Support RangePartitioning with native shuffle
What is the problem the feature request solves?
We do not currently support RangePartitioning with native shuffle.
Adding this support would allow us to use native shuffle for more queries, including queries where there is a global sort.
Describe the potential solution
No response
Additional context
No response
Since the early development of Comet shuffle, this is one item on to do list. After we finish columnar shuffle which has higher coverage and support main partitioning types, we turn our focus to other more urgent items. Because we want to increase query coverage as much as possible. Currently we can run TPC-H queries mostly native, seems we can go back to look at this as it can give us more performance gain on shuffle (because native shuffle is faster than columnar shuffle).
I will work on this after finishing HashJoin build right support.
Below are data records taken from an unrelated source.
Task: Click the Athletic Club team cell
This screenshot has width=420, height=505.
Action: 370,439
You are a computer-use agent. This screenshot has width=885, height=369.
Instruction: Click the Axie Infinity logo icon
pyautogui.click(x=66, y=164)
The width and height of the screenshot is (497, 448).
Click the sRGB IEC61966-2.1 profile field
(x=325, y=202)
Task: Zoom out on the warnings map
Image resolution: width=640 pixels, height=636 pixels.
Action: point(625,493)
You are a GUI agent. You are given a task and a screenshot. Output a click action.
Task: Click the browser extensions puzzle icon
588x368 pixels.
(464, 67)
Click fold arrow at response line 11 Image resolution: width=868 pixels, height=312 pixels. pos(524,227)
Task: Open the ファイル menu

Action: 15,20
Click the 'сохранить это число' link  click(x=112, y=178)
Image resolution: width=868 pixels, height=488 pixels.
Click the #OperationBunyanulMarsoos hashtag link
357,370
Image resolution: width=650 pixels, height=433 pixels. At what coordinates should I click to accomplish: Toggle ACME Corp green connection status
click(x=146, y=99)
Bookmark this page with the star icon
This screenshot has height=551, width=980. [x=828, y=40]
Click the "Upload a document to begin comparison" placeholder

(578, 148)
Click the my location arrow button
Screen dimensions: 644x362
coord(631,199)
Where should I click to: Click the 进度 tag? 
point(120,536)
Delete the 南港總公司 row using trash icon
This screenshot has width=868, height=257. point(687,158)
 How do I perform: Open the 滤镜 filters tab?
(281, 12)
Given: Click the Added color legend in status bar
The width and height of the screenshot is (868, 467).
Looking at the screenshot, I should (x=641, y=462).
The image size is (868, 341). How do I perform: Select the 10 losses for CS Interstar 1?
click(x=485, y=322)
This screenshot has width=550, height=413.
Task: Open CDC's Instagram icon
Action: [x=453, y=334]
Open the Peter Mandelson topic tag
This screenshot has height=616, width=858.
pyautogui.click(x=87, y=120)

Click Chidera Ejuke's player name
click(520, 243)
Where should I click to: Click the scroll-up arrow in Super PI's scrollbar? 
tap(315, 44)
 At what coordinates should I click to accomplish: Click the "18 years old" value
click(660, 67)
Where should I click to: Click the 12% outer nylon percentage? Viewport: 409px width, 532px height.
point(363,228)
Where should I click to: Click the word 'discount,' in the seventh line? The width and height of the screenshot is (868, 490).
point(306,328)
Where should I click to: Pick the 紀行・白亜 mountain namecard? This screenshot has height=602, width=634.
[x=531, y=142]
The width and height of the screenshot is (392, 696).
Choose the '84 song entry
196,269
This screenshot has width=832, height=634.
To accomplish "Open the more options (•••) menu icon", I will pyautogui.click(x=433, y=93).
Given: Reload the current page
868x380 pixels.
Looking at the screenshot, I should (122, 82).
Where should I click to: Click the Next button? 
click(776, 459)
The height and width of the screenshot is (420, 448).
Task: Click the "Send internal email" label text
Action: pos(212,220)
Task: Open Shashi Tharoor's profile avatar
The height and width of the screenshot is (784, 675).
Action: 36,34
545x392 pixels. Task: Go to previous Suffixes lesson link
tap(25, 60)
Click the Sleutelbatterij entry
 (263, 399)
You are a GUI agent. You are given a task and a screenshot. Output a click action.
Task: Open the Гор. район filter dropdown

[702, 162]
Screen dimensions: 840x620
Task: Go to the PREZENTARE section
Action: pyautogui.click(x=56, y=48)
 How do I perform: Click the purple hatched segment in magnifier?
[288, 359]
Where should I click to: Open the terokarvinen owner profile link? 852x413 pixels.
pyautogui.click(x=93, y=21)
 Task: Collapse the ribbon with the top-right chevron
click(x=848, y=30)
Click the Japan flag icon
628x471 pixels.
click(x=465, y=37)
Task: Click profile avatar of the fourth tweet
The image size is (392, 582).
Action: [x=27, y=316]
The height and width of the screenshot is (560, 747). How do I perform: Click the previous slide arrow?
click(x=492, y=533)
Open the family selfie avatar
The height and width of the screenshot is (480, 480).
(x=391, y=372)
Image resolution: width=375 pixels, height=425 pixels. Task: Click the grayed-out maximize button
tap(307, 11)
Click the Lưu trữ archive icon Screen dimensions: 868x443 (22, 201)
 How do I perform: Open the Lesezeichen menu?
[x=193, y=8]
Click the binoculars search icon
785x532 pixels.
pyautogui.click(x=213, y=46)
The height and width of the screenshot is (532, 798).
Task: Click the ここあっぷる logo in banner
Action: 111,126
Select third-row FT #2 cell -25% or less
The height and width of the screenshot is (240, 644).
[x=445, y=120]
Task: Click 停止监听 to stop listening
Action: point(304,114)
This would help with TPC-H performance, so I plan on taking a look at this issue soon
Hi @andygrove May I ask why we decide not support RangePartitioning ? and will it be supported in the near future ? Thanks
Hi @andygrove May I ask why we decide not support RangePartitioning ? and will it be supported in the near future ? Thanks
We didn't decide not to support it.
It just hasn't been implemented yet because it is more complex than other partitioning schemes. It would be great if someone could submit a PR to add support for this. It could really help with benchmark results and performance overall.
I discussed this feature with @mbutrovich recently and he may have additional thoughts on this topic.
The implementation issue or difference for RangePartitioning other than other partitioning like HashPartitioning, is that it involves some sampling operations that perform with RDD in Spark. That's said Comet lib at each executor cannot determine the sampling results separately like we did for general query execution.